Saved data entries
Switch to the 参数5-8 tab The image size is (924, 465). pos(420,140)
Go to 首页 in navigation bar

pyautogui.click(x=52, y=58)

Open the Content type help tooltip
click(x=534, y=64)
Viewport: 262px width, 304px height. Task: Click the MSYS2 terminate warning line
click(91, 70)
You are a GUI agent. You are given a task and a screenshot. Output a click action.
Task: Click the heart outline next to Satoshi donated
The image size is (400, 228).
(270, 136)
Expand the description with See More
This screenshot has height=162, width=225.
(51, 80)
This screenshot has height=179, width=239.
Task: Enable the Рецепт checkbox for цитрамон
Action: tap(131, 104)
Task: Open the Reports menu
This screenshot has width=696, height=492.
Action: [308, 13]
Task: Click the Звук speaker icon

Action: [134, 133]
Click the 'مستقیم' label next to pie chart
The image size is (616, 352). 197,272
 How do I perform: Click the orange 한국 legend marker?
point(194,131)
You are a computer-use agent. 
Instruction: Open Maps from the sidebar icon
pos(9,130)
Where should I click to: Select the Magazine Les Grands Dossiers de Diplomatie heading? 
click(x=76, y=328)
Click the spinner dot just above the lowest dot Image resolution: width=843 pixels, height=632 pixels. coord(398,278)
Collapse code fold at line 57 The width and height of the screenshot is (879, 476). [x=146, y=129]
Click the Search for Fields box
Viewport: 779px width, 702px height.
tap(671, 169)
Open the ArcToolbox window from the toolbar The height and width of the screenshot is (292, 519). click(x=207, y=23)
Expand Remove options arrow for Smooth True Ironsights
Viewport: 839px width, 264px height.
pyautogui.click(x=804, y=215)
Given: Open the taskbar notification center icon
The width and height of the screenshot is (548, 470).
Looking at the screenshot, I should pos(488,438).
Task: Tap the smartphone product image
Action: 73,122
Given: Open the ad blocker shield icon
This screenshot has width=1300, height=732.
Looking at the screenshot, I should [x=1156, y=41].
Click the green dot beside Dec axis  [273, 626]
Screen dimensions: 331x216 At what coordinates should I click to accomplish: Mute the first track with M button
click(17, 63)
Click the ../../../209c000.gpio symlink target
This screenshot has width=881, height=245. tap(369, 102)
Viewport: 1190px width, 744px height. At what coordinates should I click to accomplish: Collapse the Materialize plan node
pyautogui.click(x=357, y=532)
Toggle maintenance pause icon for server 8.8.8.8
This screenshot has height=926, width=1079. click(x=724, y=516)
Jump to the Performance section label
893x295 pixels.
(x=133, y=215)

• Action item: Every record listed above should be reproduced exactly.

• Solved exercise:
Switch to the 参数5-8 tab The image size is (924, 465). pos(420,140)
Go to 首页 in navigation bar

pyautogui.click(x=52, y=58)

Open the Content type help tooltip
click(x=534, y=64)
Viewport: 262px width, 304px height. Task: Click the MSYS2 terminate warning line
click(91, 70)
You are a GUI agent. You are given a task and a screenshot. Output a click action.
Task: Click the heart outline next to Satoshi donated
The image size is (400, 228).
(270, 136)
Expand the description with See More
This screenshot has height=162, width=225.
(51, 80)
This screenshot has height=179, width=239.
Task: Enable the Рецепт checkbox for цитрамон
Action: tap(131, 104)
Task: Open the Reports menu
This screenshot has width=696, height=492.
Action: [308, 13]
Task: Click the Звук speaker icon

Action: [134, 133]
Click the 'مستقیم' label next to pie chart
The image size is (616, 352). 197,272
 How do I perform: Click the orange 한국 legend marker?
point(194,131)
You are a computer-use agent. 
Instruction: Open Maps from the sidebar icon
pos(9,130)
Where should I click to: Select the Magazine Les Grands Dossiers de Diplomatie heading? 
click(x=76, y=328)
Click the spinner dot just above the lowest dot Image resolution: width=843 pixels, height=632 pixels. coord(398,278)
Collapse code fold at line 57 The width and height of the screenshot is (879, 476). [x=146, y=129]
Click the Search for Fields box
Viewport: 779px width, 702px height.
tap(671, 169)
Open the ArcToolbox window from the toolbar The height and width of the screenshot is (292, 519). click(x=207, y=23)
Expand Remove options arrow for Smooth True Ironsights
Viewport: 839px width, 264px height.
pyautogui.click(x=804, y=215)
Given: Open the taskbar notification center icon
The width and height of the screenshot is (548, 470).
Looking at the screenshot, I should pos(488,438).
Task: Tap the smartphone product image
Action: 73,122
Given: Open the ad blocker shield icon
This screenshot has width=1300, height=732.
Looking at the screenshot, I should [x=1156, y=41].
Click the green dot beside Dec axis  [273, 626]
Screen dimensions: 331x216 At what coordinates should I click to accomplish: Mute the first track with M button
click(17, 63)
Click the ../../../209c000.gpio symlink target
This screenshot has width=881, height=245. tap(369, 102)
Viewport: 1190px width, 744px height. At what coordinates should I click to accomplish: Collapse the Materialize plan node
pyautogui.click(x=357, y=532)
Toggle maintenance pause icon for server 8.8.8.8
This screenshot has height=926, width=1079. click(x=724, y=516)
Jump to the Performance section label
893x295 pixels.
(x=133, y=215)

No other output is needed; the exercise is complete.